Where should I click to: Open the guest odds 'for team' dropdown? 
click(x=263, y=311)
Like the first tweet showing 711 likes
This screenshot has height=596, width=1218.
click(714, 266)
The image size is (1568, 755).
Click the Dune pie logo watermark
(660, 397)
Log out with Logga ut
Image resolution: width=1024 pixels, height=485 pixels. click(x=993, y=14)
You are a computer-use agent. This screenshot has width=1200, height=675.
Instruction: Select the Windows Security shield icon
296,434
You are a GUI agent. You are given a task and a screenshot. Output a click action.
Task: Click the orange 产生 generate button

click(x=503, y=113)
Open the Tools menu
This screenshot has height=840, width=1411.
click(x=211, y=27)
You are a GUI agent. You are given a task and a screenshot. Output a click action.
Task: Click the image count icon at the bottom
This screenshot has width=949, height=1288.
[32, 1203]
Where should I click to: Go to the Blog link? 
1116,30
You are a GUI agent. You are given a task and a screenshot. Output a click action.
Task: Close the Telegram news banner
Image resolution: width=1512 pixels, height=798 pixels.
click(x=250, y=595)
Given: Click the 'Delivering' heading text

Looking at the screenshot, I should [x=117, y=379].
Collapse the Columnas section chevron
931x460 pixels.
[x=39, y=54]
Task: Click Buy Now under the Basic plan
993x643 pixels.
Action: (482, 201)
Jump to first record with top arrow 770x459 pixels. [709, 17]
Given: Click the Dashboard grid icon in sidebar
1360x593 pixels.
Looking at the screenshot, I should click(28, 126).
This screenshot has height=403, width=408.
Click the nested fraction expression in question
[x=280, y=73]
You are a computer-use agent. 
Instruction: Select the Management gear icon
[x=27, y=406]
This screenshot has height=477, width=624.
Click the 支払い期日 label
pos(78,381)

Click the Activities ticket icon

**Assignment**
Please reproduce, word for word, every line from the line with "Task: Close the Telegram news banner" to the final line above, including both ends.

**Task output**
Task: Close the Telegram news banner
Image resolution: width=1512 pixels, height=798 pixels.
click(x=250, y=595)
Given: Click the 'Delivering' heading text

Looking at the screenshot, I should [x=117, y=379].
Collapse the Columnas section chevron
931x460 pixels.
[x=39, y=54]
Task: Click Buy Now under the Basic plan
993x643 pixels.
Action: (482, 201)
Jump to first record with top arrow 770x459 pixels. [709, 17]
Given: Click the Dashboard grid icon in sidebar
1360x593 pixels.
Looking at the screenshot, I should click(28, 126).
This screenshot has height=403, width=408.
Click the nested fraction expression in question
[x=280, y=73]
You are a computer-use agent. 
Instruction: Select the Management gear icon
[x=27, y=406]
This screenshot has height=477, width=624.
Click the 支払い期日 label
pos(78,381)

Click the Activities ticket icon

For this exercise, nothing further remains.